Neppure la mega consultazione realizzata in Francia tra il 2003 e il 2004 – aperta addirittura da un intervento dall’allora presidente Chirac – e guidata da Claude Thélot, ebbe miglior fortuna. La grandiosa radiografia dello stato di salute della scuola transalpina (anch’essa facilmente reperibile nel volume Pour la réussite des tous les élèves, 2004) con molte e suggestive proposte non ha poi avuto quel seguito che era nelle aspettative dei promotori.
Se mi è consentito esprimere una modesta opinione basata sulla mia esperienza di “esperto”, la ragione dell’insuccesso di queste forme apparentemente molto democratiche è molto semplice.

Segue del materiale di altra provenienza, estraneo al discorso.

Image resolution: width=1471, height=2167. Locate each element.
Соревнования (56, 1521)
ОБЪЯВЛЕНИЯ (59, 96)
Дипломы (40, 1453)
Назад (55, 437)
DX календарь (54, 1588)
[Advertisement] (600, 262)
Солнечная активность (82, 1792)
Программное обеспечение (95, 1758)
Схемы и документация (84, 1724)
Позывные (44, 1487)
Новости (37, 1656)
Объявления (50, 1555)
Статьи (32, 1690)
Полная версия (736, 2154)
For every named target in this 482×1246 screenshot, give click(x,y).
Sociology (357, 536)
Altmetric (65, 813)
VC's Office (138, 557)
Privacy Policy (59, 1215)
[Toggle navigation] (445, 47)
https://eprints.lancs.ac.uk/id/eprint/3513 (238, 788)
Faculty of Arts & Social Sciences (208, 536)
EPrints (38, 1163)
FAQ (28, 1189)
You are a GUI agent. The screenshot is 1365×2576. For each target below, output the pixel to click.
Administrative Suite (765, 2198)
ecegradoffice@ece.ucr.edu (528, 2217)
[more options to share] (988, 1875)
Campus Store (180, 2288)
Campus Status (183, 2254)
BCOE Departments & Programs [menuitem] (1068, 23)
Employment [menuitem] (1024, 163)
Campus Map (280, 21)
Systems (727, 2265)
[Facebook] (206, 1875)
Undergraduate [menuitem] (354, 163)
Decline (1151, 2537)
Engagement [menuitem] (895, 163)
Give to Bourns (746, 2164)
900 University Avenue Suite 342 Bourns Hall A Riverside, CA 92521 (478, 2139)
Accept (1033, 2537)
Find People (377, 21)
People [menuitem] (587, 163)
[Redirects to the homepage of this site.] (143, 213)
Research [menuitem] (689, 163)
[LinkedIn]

Mentre sulla diagnosi non è impossibile raccogliere un consenso abbastanza ampio, sulla terapia – e cioè là dove è chiamata proprio la politica ad esprimersi – le opinioni divergono fatalmente.
Auguro alla Costituente carrozziana miglior fortuna, ma alla fine il ministro si troverà – proprio come adesso – a dover scegliere tra filo autonomisti e neo centralisti, tra sostenitori della valutazione tipo Invalsi e chi ne vorrebbe una di impronta molto diversa, tra chi auspica un’espansione delle tecnologie e chi invece lamenta la perdita della centralità della cultura classica, tra gli ostinati difensori del liceo quinquennale e quanti, invece, auspicano la fine dell’istruzione secondari al 18esimo anno e via di questo passo.
Forse la scuola italiana più che di una Costituente dall’esito – vorrei naturalmente essere smentito dai fatti – presumibilmente infruttuoso, ha bisogno di un po’ di pace dopo vent’anni di riforme tentate e fallite, “aggiustamenti” con il trapano (vedi i tagli) e ritocchi con il cacciavite e di poche altre cose: un’azione ampia e diffusa di messa in sicurezza degli edifici, maggiore coraggio nel riconoscere gli spazi dell’autonomia scolastica, incoraggiando le scuole a logiche di rete, e soprattutto un forte impegno per sostenere capillarmente l’aggiornamento dei docenti.
I propositi mega riformatori (falliti) di Berlinguer e Moratti suggeriscono che è inutile tentare altre riforme “dall’alto”. Forse la via più produttiva è quella di incoraggiare gli istituti a migliorare, promuovendo il cambiamento a partire dalla realtà delle singole scuole, magari proprio cominciando a riflettere su quei dati (che suscitano tanta diffidenza) forniti periodicamente dall’Invalsi.